Busca-se, em todo caso, que pessoas com deficiência tenham direito à igualdade de oportunidades com as demais, sem discriminação.
Por outro lado, à pessoa com deficiência, caso tenha algum comprometimento no discernimento, ainda insignificante para ocasionar incapacidade, pode ser-lhe reconhecido o estado de vulnerabilidade, apto a explicar a aplicação do regime protetivo do Estatuto da Pessoa com Deficiência.
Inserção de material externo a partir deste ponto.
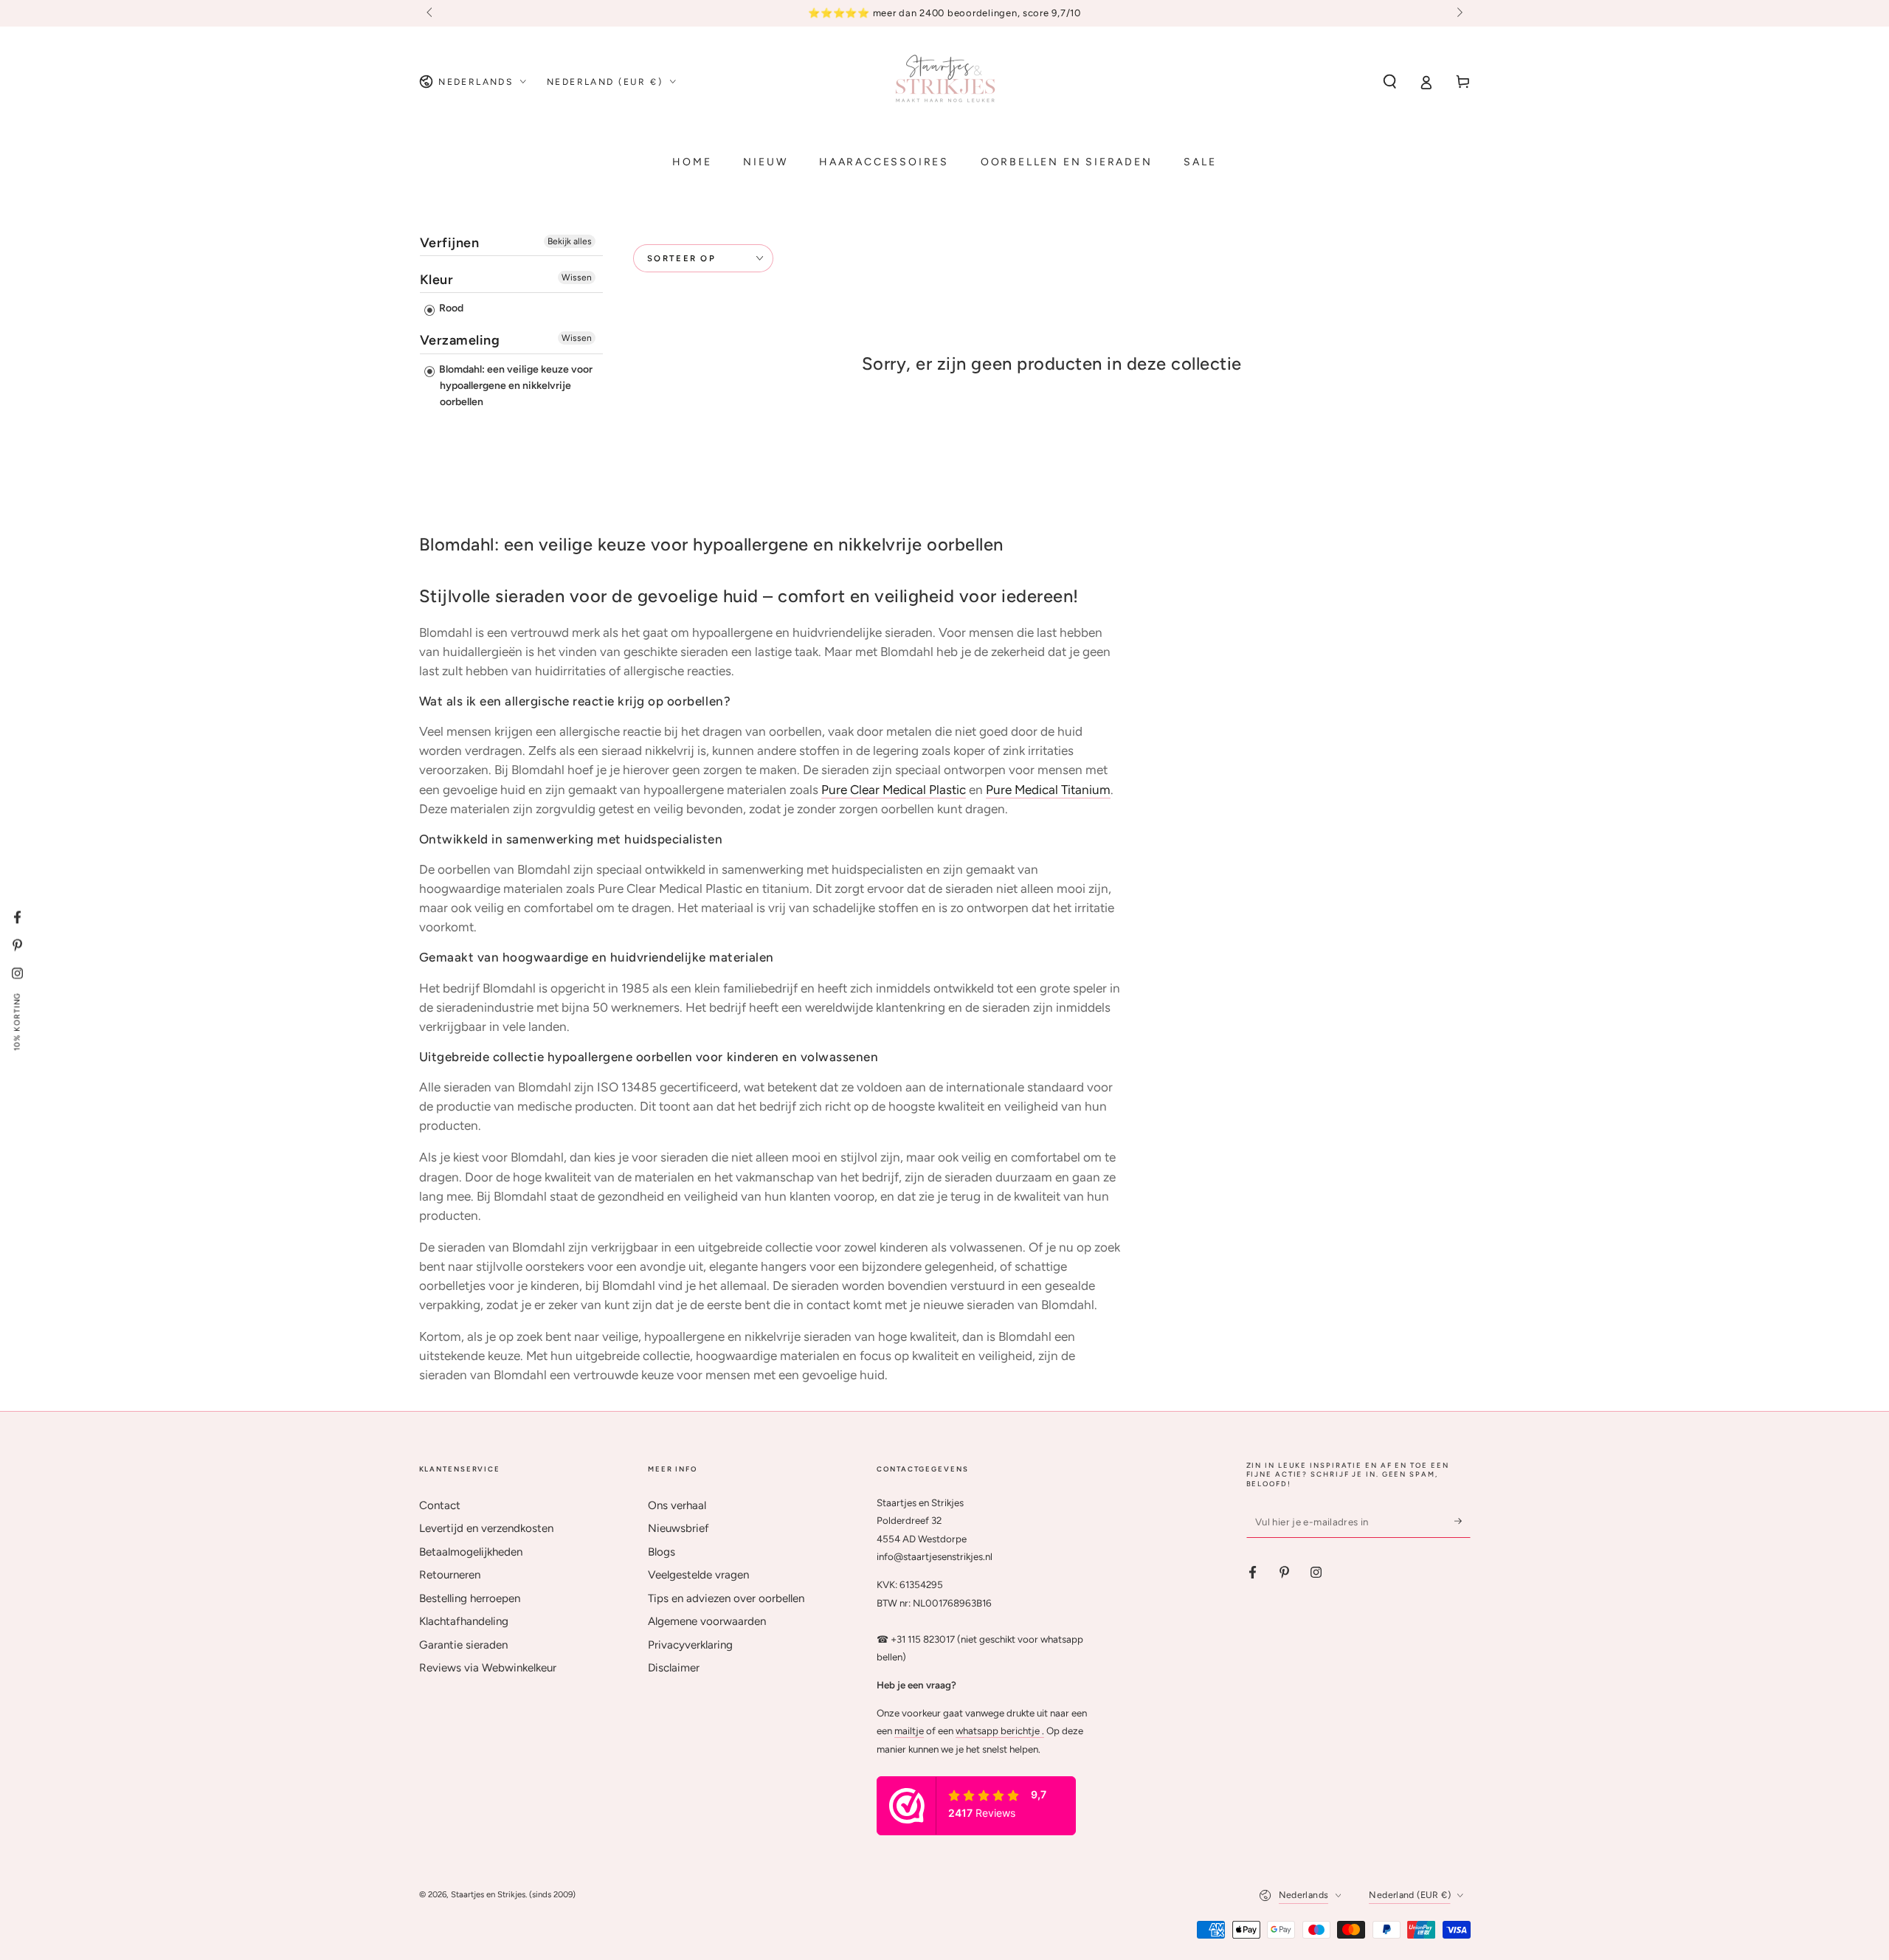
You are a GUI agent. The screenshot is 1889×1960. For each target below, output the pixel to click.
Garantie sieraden (463, 1645)
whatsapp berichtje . (1000, 1730)
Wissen (577, 277)
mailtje (909, 1730)
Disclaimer (674, 1667)
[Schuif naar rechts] (1458, 13)
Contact (439, 1505)
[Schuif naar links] (431, 13)
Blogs (661, 1552)
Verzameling (460, 340)
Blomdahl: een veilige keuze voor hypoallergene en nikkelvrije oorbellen (515, 385)
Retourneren (449, 1574)
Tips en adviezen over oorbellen (726, 1598)
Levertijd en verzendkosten (486, 1528)
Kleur (437, 280)
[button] (1390, 81)
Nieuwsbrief (678, 1528)
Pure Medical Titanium (1048, 789)
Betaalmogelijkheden (470, 1552)
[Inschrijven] (1462, 1521)
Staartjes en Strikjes (488, 1894)
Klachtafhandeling (463, 1621)
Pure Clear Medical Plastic (893, 789)
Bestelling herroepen (469, 1598)
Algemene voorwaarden (707, 1621)
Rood (450, 308)
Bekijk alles (570, 241)
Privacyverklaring (690, 1645)
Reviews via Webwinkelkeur (487, 1667)
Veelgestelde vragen (698, 1574)
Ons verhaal (677, 1505)
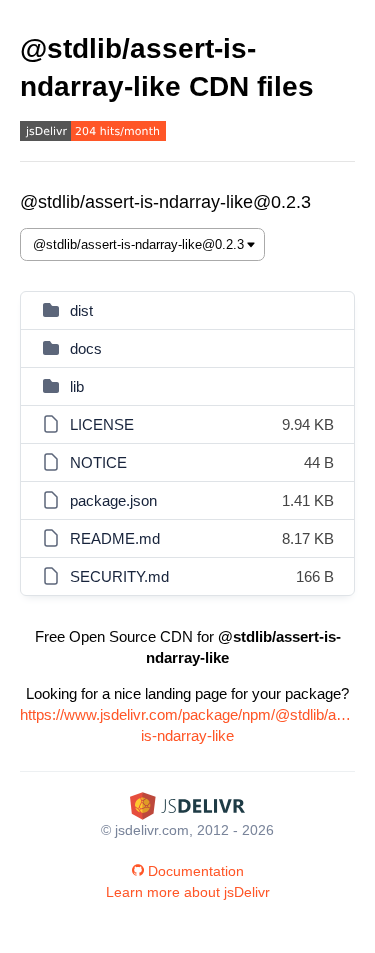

Afinal, a regra é que a deficiência não afeta a plena capacidade civil da pessoa, inclusive para casar-se e constituir união estável; exercer direitos sexuais e reprodutivos; exercer o direito de decidir sobre o número de filhos e de ter acesso a informações adequadas sobre reprodução e planejamento familiar; conservar sua fertilidade, sendo vedada a esterilização compulsória; exercer o direito à família e à convivência familiar e comunitária; e exercer o direito à guarda, à tutela, à curatela e à adoção, como adotante ou adotando, em igualdade de oportunidades com as demais pessoas.
A rigor, o art. 84 do Estatuto da Pessoa com Deficiência preconiza que a pessoa com deficiência deva ter assegurado o direito ao exercício de sua capacidade legal em igualdade de condições com as demais.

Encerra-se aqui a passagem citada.